There’s no denying that encrypted apps are used for evil as well as good, says Jeff Wilbur, the senior director for online trust at the Internet Society, a nonprofit that campaigns for an open Internet. But, he says, the quirk of mathematics that guarantees security for end-to-end encryption’s everyday users—including vulnerable groups like marginalized minorities, protesters and victims of domestic abuse—is only so powerful because it works the same for all users. “The concept of only seeing one suspected criminal’s data, with a warrant, sounds great,” Wilbur says. “But the technical mechanism you’d have to build into the service to see one person’s data can potentially let you see any person’s data. It’s like having a master key. And what if a criminal or a nation state got a hold of that same master key? That’s the danger.”
Even in a world with perfect corporations and unimpeachable law enforcement, it would be a difficult tradeoff between privacy and the rule of law. Add distrust of authorities and Surveillance Capitalism into the mix, and you arrive at an even trickier calculation about where to draw the line. “The problem is, ordinary people rely on rules and laws to protect them,” says Bartlett, the author of The People vs Tech. “The amount of times people get convicted on the basis of the government being able to legally acquire communications that prove guilt — it’s absolutely crucial.”
But at the same time, governments have regularly proved themselves willing and able to abuse those powers. “I do blame the government for bringing it on themselves,” Bartlett says. “The revelations about what governments have been doing have obviously helped stimulate a new generation of encrypted messaging systems that people, rightly, would want. And it ends up causing the government a massive headache. And it’s their fault because they shouldn’t have been doing what they were doing.”
Still, despite the existential risk that a law undermining encryption would pose for Signal, Acton says he sees the possibility as just a “low medium” threat. “I’d be really surprised if the American public were to pass a law like this that stood the test of time,” he says. If that were to happen, he adds, Signal would try to find ways around the law — possibly including leaving the U.S. “We would continue to seek to own and operate our service. That might mean having to reincorporate somewhere.”

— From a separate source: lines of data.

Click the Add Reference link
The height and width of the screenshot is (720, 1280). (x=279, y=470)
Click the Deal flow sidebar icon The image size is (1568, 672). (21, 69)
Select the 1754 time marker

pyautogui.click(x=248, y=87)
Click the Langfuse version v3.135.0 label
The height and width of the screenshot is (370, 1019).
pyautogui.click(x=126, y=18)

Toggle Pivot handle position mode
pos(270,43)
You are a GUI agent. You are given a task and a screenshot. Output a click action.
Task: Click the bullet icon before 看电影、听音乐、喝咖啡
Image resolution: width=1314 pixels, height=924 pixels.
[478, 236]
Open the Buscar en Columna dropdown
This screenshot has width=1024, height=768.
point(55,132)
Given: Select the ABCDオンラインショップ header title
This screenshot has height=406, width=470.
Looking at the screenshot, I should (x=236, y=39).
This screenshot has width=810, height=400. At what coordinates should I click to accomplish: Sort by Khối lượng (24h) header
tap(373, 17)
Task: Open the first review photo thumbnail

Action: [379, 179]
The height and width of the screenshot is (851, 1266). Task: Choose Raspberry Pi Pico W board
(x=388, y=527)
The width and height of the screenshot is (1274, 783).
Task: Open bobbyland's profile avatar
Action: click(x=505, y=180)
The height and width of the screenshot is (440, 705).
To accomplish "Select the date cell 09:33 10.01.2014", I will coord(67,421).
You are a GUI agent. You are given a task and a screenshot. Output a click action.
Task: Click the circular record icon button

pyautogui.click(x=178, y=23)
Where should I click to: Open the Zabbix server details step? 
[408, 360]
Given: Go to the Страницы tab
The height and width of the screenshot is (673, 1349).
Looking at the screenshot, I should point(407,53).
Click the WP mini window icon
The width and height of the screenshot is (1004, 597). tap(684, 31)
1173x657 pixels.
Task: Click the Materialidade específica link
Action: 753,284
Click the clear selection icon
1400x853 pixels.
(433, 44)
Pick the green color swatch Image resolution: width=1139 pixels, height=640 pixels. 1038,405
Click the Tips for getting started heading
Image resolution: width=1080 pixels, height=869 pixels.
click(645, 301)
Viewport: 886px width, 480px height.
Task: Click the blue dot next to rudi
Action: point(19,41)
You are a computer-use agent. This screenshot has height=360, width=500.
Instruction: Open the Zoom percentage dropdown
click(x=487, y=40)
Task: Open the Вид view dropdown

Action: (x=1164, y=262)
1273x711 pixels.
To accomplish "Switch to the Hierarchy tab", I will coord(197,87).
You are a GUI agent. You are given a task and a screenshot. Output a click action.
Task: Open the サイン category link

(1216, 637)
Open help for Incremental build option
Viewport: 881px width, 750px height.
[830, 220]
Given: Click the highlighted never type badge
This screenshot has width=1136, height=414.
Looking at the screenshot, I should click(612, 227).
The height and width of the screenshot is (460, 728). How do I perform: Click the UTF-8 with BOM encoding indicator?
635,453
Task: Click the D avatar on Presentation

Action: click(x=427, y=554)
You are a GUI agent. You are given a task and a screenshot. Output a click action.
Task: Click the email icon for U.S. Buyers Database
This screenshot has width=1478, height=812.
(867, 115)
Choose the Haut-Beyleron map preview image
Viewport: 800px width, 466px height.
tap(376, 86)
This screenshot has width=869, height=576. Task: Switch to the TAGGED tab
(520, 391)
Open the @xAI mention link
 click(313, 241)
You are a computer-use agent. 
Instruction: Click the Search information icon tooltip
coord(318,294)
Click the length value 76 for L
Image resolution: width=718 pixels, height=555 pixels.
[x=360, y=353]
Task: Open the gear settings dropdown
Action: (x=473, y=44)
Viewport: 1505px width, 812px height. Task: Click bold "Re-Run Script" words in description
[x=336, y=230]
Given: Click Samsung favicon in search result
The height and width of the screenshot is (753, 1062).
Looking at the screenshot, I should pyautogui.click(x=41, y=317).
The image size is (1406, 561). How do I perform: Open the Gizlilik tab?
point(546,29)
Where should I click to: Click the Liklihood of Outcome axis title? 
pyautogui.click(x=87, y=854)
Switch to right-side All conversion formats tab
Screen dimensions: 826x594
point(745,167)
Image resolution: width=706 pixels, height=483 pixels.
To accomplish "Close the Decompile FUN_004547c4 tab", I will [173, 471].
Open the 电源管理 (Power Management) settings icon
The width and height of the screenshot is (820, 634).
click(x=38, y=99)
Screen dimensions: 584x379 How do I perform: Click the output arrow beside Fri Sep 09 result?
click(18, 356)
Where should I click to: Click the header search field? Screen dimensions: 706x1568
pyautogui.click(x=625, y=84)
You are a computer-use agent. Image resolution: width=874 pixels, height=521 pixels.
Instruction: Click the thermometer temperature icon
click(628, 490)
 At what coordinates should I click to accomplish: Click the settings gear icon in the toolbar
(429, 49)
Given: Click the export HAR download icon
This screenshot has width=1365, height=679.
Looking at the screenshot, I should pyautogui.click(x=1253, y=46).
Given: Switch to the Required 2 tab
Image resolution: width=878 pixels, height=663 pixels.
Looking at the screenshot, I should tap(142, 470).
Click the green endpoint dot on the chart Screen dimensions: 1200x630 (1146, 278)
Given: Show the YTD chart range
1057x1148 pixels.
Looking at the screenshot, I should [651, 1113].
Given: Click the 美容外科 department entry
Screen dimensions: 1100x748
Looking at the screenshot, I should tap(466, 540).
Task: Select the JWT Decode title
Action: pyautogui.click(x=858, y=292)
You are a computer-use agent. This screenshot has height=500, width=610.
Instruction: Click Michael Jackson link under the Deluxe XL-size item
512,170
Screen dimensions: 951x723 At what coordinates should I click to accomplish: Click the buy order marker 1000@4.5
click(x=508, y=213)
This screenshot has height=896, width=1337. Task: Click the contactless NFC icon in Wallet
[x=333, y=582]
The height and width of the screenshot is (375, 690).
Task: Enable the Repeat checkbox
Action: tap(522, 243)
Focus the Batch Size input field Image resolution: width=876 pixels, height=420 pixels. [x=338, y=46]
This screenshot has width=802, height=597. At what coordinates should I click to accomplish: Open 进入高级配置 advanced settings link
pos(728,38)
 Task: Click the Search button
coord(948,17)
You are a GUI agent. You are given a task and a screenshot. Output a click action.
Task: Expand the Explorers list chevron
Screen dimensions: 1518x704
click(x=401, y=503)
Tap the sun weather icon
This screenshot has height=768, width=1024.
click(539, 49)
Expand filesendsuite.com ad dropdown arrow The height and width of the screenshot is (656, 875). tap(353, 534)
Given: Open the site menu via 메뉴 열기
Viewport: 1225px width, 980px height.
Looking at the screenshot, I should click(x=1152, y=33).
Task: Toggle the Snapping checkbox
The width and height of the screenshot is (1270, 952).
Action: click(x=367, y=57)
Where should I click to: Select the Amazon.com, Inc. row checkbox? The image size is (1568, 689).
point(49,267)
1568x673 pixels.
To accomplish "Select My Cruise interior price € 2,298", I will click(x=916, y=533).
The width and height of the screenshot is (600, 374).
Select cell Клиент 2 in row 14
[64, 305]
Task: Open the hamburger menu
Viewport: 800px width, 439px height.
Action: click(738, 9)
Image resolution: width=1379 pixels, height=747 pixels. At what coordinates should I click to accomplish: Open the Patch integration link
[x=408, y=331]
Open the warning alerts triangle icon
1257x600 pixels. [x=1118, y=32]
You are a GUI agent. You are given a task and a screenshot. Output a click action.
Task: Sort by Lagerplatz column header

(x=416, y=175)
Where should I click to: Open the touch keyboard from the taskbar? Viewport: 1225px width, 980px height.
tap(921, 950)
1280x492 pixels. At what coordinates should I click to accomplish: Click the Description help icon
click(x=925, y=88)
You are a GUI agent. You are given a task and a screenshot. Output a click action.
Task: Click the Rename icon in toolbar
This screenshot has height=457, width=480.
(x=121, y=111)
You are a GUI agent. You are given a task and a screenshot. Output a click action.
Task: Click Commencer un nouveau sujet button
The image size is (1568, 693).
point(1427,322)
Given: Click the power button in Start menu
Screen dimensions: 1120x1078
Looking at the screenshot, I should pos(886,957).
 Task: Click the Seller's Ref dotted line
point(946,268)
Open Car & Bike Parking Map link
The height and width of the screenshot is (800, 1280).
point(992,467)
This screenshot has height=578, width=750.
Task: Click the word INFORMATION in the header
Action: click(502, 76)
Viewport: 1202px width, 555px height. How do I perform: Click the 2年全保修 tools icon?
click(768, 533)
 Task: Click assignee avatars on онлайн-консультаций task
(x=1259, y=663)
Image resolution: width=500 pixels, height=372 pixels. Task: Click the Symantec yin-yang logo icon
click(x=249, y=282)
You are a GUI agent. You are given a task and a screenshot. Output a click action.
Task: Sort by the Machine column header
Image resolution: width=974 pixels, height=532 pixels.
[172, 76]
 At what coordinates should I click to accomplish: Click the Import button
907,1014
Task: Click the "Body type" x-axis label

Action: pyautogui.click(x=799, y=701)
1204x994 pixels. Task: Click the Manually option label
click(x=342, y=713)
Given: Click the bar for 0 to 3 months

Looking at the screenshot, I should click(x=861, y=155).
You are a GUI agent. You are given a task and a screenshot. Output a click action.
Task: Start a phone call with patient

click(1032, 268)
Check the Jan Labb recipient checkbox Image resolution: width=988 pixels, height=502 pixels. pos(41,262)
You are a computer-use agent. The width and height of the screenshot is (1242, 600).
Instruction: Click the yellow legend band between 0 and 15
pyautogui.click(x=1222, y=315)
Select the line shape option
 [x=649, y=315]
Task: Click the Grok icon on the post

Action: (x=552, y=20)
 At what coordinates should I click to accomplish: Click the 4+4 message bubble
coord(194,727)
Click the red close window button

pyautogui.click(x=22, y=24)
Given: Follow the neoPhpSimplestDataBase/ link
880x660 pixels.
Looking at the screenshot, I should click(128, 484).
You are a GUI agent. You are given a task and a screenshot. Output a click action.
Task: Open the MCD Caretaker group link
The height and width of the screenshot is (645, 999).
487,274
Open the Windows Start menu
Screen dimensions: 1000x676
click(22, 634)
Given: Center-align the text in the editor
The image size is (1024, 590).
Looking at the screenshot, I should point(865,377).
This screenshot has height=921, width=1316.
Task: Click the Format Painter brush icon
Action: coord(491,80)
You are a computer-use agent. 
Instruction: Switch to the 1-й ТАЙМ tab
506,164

In the meantime, Signal is more focused on attracting new users. In August, the nonprofit rolled out a test version of its desktop app that would allow encrypted video calling — an attempt to move into the lucrative space opened up by the rise in home working due to the pandemic. I try to use it to conduct my interview with Acton, but the call fails to connect. When I get through on Google Hangouts instead, I see him scribbling notes at his desk. “Just this interaction alone gave me a couple ideas for improvements,” he says excitedly.
The episode reveals something about how Acton sees Signal’s priorities. “Our responsibility is first to maintain the highest level of privacy, and then the highest quality product experience,” he says. “Our attempt to connect on Signal desktop was — to me, that’s a fail. So it’s like, okay, we’ll go figure it out.”